Stored items
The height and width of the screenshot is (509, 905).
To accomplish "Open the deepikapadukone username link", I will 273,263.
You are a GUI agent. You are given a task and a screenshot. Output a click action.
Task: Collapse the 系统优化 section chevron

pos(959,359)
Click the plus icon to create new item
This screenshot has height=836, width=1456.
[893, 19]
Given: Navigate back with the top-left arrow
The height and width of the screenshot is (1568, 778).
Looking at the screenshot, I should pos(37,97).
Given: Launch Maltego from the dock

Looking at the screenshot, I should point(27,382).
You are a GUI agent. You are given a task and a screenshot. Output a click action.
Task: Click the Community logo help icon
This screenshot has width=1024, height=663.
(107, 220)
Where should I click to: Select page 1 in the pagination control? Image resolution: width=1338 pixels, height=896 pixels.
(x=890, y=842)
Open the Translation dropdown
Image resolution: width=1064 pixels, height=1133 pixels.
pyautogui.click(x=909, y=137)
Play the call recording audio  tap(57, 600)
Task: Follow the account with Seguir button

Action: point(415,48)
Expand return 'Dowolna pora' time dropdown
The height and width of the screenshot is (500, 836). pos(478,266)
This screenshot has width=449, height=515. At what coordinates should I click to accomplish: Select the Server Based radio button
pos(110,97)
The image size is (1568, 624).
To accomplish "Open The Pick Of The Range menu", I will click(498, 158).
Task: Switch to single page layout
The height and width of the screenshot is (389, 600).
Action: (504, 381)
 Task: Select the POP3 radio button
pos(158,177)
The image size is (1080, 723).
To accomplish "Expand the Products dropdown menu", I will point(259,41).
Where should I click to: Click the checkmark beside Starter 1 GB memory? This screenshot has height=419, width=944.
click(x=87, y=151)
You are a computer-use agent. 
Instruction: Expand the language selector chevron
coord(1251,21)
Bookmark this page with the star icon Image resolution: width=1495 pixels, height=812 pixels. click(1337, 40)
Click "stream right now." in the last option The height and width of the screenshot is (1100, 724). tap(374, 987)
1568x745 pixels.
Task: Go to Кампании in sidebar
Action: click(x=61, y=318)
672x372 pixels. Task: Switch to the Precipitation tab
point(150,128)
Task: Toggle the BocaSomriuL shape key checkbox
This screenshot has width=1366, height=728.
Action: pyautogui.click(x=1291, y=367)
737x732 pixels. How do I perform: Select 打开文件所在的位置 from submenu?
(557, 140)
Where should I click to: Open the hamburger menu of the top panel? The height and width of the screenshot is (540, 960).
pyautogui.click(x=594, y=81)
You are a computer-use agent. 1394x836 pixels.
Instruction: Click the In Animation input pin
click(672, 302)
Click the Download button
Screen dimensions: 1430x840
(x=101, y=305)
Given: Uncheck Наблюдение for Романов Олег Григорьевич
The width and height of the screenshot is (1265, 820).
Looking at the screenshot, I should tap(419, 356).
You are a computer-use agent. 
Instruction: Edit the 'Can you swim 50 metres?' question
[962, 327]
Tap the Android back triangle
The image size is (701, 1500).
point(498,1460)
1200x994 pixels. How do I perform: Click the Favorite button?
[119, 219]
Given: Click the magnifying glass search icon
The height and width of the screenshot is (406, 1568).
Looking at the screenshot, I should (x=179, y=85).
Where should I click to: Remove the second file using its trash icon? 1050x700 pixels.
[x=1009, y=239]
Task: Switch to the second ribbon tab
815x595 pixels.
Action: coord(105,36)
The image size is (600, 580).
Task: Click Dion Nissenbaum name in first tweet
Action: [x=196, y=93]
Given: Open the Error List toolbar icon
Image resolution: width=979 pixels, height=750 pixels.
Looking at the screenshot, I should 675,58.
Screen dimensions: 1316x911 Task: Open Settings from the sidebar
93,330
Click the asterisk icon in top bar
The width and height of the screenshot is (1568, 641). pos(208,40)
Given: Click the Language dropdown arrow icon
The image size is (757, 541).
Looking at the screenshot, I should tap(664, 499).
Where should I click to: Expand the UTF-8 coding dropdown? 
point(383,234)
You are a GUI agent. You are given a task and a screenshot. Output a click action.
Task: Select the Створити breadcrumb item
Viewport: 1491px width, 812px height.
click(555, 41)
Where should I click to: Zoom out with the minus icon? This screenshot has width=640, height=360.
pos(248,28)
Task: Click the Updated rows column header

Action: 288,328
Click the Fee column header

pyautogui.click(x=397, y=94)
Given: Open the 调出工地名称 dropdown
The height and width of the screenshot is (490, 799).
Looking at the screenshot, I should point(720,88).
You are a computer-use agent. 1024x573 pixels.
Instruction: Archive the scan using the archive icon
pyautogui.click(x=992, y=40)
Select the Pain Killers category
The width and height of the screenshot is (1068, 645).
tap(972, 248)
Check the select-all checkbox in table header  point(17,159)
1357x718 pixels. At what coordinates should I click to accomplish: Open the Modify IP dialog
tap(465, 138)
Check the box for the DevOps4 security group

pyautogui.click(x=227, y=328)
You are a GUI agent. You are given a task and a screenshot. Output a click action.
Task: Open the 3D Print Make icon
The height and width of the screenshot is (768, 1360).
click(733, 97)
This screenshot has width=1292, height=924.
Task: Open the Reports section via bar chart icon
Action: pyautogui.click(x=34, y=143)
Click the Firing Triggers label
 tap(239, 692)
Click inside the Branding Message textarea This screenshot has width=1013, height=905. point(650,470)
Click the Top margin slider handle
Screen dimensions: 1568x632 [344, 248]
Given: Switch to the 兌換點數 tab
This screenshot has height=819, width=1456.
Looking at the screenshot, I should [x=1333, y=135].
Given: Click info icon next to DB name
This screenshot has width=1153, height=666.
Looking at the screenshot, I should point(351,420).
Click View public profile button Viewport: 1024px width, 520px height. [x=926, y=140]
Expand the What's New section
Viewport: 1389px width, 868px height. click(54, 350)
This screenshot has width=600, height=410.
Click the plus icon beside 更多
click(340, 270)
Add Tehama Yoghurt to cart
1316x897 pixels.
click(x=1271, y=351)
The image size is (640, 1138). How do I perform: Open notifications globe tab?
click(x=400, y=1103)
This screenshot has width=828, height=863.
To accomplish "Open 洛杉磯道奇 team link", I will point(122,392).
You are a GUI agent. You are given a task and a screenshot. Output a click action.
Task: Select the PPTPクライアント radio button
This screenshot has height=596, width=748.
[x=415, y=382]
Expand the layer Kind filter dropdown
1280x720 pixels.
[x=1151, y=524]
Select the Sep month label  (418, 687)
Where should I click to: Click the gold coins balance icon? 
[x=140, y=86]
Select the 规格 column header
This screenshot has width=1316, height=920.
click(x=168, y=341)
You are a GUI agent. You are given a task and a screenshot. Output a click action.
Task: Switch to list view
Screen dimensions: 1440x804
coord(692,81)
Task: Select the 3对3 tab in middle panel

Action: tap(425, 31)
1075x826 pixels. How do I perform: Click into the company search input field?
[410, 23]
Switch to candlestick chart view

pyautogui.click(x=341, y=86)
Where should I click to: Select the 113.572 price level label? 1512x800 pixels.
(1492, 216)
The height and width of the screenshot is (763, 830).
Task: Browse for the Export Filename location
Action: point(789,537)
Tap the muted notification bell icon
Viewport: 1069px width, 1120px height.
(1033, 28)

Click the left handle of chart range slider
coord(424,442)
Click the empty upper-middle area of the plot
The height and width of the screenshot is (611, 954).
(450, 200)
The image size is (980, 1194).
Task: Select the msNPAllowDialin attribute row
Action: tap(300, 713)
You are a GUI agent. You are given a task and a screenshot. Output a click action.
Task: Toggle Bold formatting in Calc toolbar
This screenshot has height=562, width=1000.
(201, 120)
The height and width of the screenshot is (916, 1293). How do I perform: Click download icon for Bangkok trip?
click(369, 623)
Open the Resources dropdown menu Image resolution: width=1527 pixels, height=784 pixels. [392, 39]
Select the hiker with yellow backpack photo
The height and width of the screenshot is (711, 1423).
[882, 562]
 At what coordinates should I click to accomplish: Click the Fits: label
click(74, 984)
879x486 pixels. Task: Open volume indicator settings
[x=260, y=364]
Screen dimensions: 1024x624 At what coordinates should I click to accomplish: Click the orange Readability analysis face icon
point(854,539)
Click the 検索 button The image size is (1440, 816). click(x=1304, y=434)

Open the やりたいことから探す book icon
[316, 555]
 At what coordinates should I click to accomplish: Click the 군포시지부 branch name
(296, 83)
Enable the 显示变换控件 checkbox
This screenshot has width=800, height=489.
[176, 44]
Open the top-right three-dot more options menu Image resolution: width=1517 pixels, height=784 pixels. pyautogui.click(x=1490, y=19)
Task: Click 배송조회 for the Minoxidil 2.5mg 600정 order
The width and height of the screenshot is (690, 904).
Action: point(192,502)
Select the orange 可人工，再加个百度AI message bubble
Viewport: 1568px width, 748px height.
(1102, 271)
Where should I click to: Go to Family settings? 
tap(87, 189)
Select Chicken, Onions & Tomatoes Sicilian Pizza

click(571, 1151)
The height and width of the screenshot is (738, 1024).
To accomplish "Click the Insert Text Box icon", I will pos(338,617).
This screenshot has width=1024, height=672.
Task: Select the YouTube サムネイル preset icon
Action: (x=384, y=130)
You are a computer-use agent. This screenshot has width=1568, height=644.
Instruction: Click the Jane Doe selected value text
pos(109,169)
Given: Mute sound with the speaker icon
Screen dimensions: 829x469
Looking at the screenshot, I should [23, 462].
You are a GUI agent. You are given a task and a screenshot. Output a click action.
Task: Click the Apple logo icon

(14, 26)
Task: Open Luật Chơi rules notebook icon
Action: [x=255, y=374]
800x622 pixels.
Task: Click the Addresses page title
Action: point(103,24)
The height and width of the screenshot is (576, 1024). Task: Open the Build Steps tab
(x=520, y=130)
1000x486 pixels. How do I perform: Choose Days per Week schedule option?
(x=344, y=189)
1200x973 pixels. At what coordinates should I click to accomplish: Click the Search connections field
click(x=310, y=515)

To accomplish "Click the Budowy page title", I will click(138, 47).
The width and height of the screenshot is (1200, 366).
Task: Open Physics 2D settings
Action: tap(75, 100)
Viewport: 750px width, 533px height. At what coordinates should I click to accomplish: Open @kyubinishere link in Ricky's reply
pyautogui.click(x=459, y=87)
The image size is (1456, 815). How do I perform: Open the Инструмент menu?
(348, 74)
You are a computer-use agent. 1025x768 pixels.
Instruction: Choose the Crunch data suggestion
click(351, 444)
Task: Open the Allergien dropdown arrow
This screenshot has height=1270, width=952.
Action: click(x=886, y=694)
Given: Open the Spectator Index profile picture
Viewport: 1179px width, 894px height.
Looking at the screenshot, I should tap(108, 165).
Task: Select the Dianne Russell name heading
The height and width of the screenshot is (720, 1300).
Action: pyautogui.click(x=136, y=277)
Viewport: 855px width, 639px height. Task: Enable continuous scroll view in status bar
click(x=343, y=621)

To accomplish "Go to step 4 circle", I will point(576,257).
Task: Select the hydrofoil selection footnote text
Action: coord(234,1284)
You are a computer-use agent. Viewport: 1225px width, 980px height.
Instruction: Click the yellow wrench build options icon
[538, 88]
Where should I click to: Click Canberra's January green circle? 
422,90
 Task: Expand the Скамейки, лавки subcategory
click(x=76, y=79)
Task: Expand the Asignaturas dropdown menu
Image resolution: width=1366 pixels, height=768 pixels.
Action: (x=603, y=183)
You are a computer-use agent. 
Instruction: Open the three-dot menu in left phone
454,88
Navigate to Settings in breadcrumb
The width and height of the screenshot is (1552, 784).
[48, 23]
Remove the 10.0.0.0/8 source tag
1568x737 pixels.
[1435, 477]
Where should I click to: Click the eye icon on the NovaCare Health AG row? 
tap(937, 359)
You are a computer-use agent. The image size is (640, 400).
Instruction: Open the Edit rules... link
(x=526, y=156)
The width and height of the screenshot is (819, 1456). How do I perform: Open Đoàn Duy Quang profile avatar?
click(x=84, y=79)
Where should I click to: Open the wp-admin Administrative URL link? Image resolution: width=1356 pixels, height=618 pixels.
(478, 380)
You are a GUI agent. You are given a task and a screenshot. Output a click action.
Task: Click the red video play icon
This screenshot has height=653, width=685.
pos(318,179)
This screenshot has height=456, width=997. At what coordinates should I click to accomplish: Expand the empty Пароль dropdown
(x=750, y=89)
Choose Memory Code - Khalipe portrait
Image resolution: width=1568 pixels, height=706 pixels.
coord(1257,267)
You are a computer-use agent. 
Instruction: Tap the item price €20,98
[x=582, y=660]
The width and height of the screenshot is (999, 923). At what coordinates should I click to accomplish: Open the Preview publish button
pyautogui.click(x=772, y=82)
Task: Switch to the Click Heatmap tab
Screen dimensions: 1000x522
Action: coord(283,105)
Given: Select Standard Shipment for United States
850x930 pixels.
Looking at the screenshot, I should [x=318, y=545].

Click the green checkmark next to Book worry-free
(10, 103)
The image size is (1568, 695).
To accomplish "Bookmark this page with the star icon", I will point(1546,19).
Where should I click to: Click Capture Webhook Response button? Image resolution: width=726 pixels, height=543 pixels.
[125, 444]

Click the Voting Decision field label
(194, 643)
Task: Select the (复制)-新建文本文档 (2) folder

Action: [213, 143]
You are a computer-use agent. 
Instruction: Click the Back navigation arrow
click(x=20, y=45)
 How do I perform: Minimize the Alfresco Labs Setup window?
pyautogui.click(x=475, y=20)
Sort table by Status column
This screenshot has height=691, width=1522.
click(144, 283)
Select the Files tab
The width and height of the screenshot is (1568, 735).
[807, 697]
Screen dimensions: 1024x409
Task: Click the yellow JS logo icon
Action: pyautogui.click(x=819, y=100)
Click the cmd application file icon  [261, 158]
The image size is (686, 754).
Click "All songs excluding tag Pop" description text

— Assigned task —
Beginning at the line with "Image resolution: width=979" and stopping after the line with "Task: Select the Створити breadcrumb item", please write out every line of the data above exactly and nothing else.

— Your response —
Image resolution: width=979 pixels, height=750 pixels.
Looking at the screenshot, I should 675,58.
Screen dimensions: 1316x911 Task: Open Settings from the sidebar
93,330
Click the asterisk icon in top bar
The width and height of the screenshot is (1568, 641). pos(208,40)
Given: Click the Language dropdown arrow icon
The image size is (757, 541).
Looking at the screenshot, I should tap(664, 499).
Where should I click to: Expand the UTF-8 coding dropdown? 
point(383,234)
You are a GUI agent. You are given a task and a screenshot. Output a click action.
Task: Select the Створити breadcrumb item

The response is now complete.